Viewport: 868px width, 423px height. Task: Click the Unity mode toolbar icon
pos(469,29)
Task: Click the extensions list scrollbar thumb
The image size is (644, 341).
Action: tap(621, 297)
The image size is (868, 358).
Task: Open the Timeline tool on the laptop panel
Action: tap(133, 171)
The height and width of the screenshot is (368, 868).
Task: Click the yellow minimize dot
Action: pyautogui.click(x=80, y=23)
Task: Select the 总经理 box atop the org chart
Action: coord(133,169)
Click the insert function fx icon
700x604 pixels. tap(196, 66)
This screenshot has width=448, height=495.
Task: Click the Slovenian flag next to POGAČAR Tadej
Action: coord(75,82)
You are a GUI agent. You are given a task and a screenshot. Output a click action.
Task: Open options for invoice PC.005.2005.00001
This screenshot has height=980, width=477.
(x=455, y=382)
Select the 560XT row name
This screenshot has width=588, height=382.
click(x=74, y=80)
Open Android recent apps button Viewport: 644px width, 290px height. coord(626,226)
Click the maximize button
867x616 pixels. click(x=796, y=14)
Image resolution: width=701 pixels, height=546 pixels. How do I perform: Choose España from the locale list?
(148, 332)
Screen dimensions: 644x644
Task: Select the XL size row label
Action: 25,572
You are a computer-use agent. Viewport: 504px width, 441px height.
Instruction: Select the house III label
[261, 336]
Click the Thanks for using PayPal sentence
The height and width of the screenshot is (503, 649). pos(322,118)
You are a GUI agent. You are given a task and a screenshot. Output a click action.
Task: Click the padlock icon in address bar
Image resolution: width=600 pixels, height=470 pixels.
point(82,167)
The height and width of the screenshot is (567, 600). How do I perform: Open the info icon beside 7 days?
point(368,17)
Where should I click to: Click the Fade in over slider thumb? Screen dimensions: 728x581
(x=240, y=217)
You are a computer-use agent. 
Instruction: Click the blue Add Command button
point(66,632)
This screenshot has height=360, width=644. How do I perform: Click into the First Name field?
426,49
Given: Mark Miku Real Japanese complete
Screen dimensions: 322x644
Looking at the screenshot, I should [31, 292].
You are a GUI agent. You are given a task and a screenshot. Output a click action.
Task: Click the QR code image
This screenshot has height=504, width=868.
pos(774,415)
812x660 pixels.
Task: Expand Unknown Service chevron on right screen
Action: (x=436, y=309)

+++++

- _DIRECTIONS_
The required output is every line above that contains the string "computer".

- _ANSWER TO THE PROBLEM_
You are a computer-use agent. Viewport: 504px width, 441px height.
You are a computer-use agent. 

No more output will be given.